[Collected data entries]

---

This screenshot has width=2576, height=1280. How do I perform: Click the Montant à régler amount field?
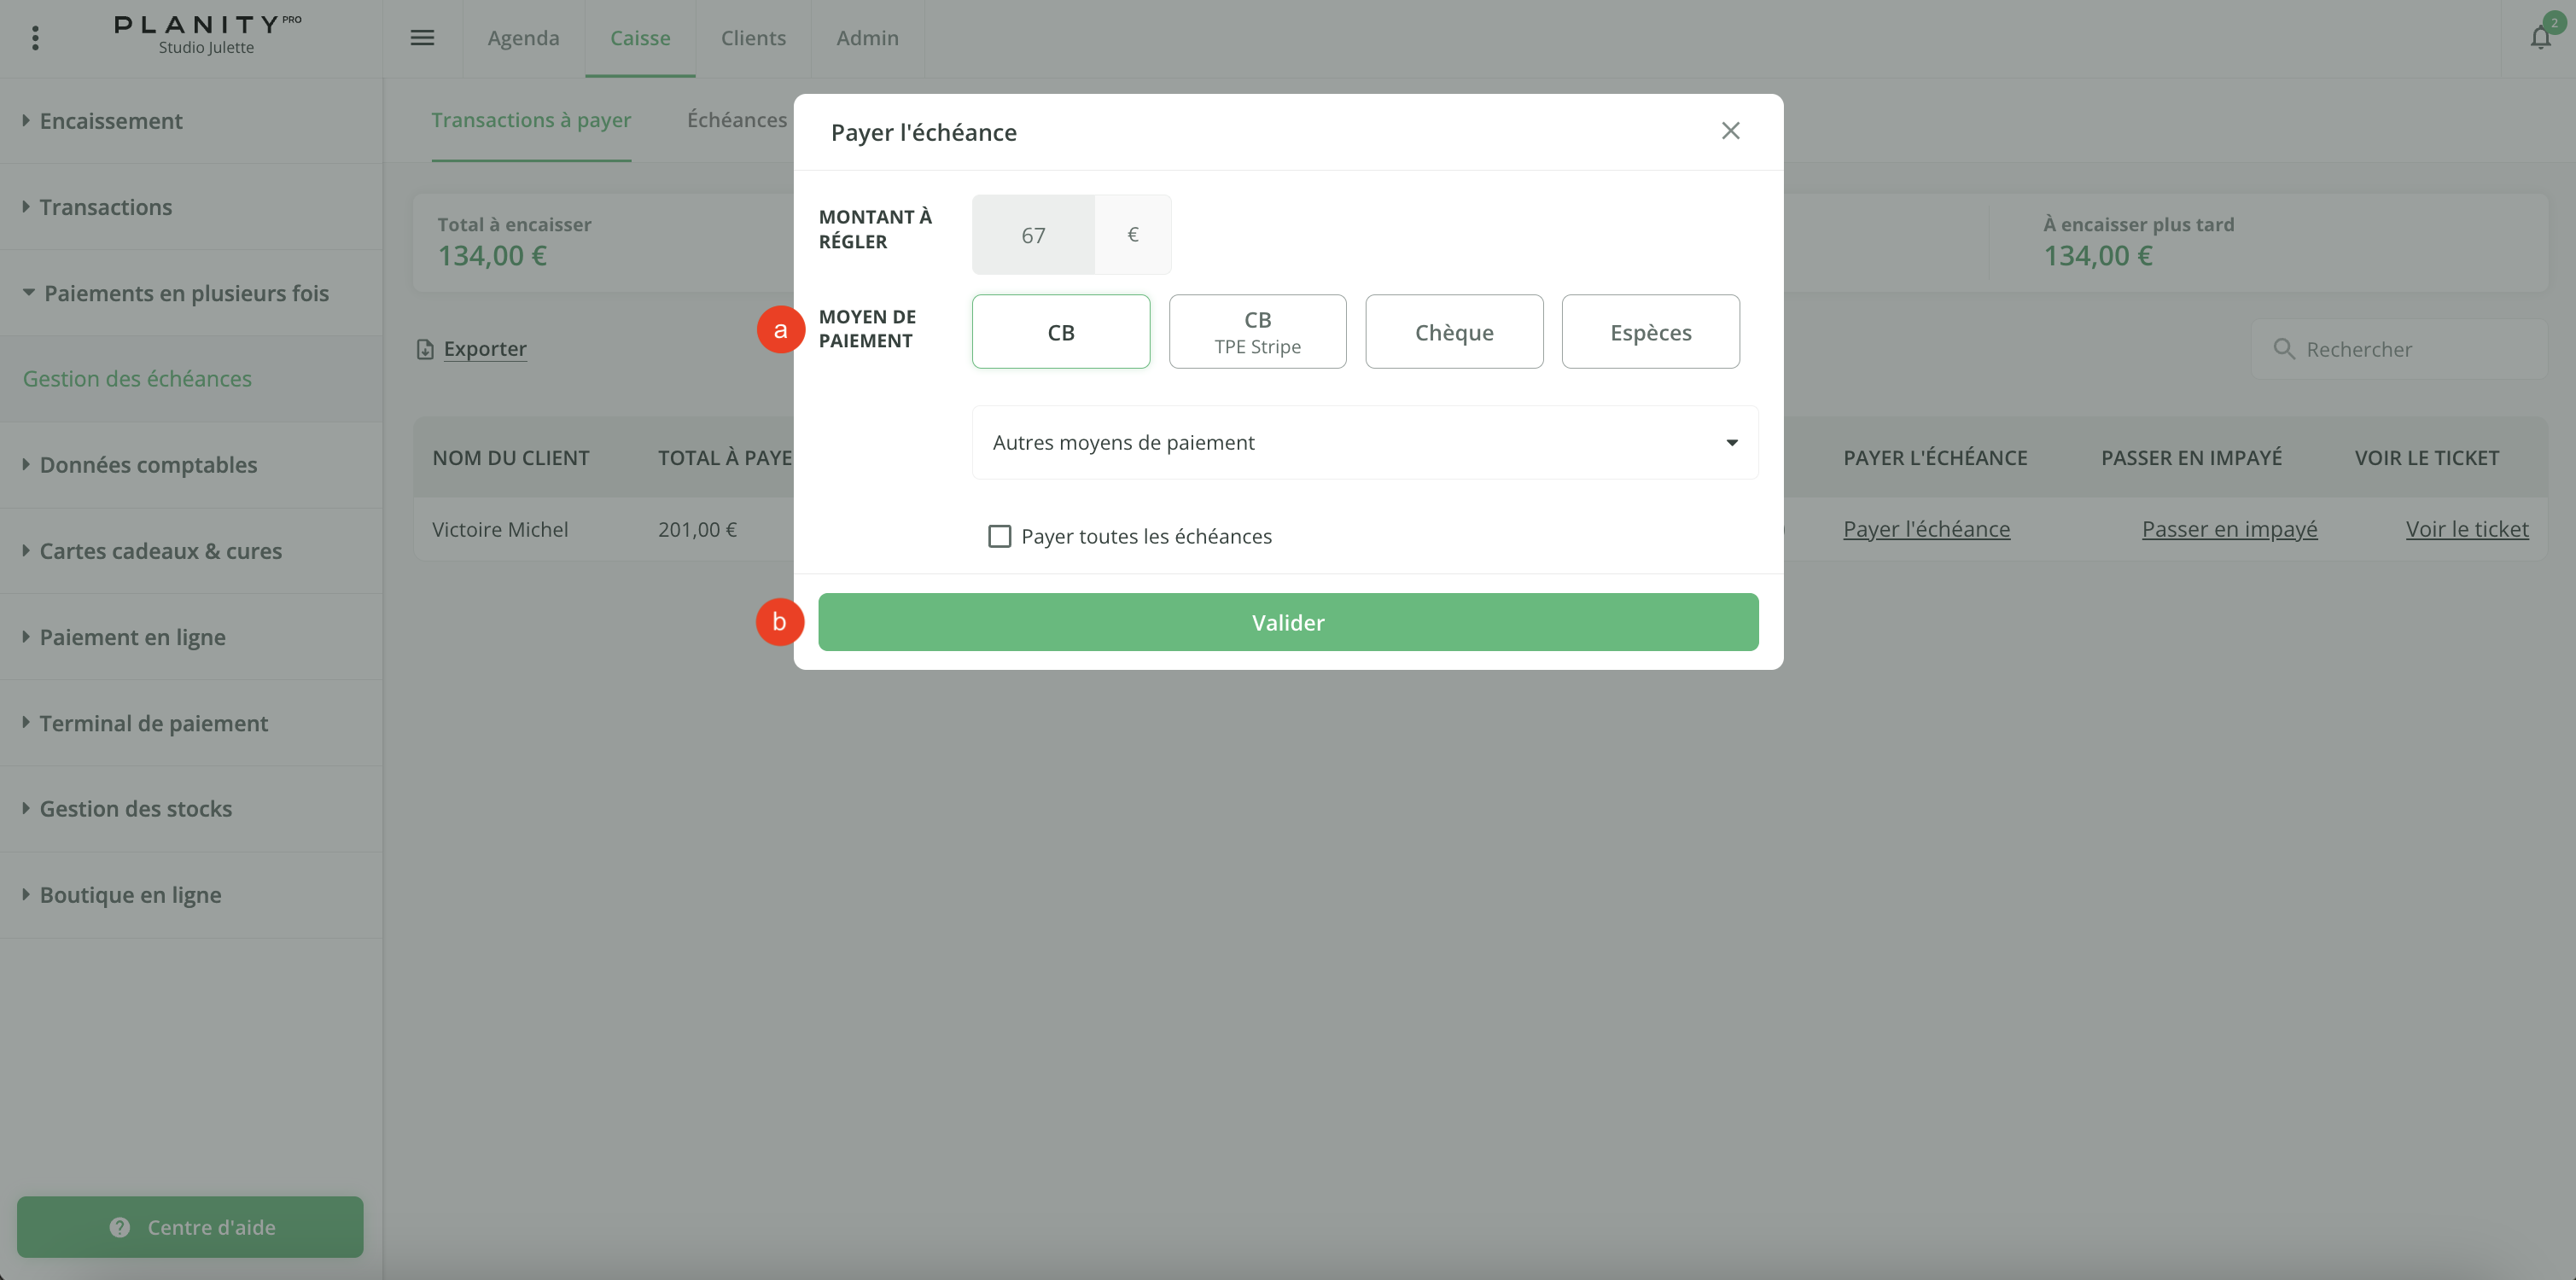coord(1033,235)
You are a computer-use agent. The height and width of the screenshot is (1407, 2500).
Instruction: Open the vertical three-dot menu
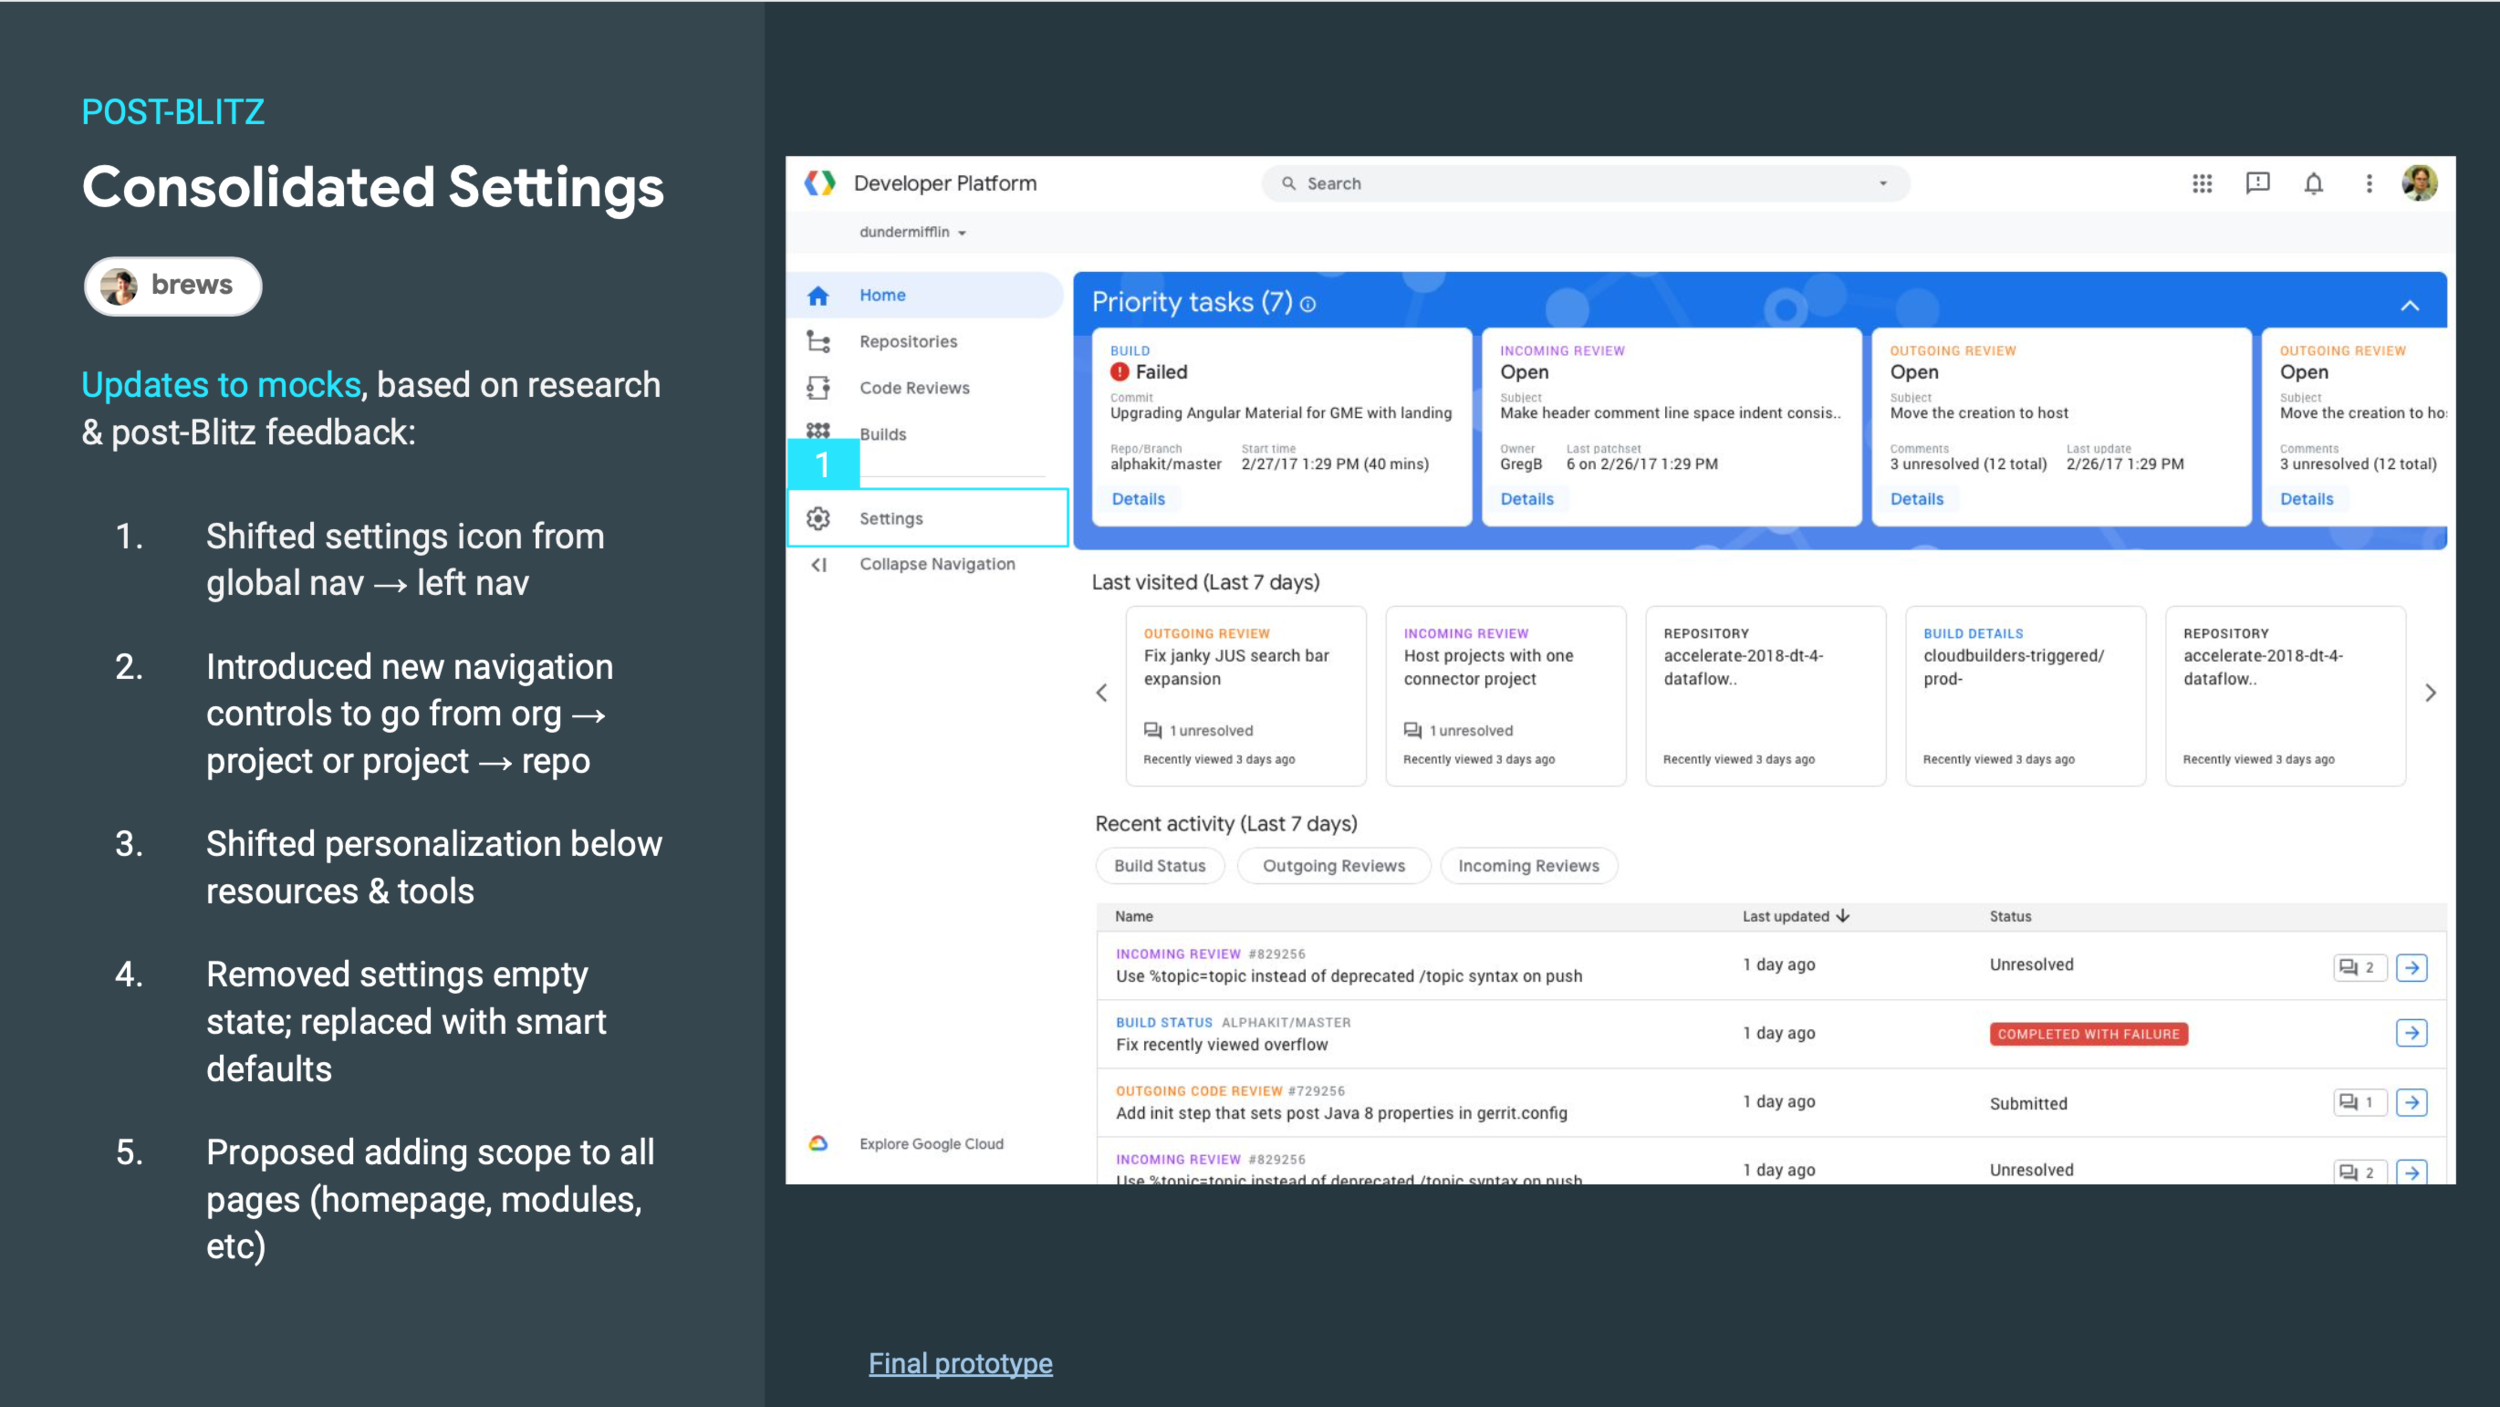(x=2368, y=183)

---

Your reply should hold only the lines from the one that contains "You are a computer-use" through the last line of the records above, exact and complete, and no pictures.

_EXPECTED ANSWER_
You are a computer-use agent. The height and width of the screenshot is (1407, 2500).
Instruction: Open the vertical three-dot menu
(x=2368, y=183)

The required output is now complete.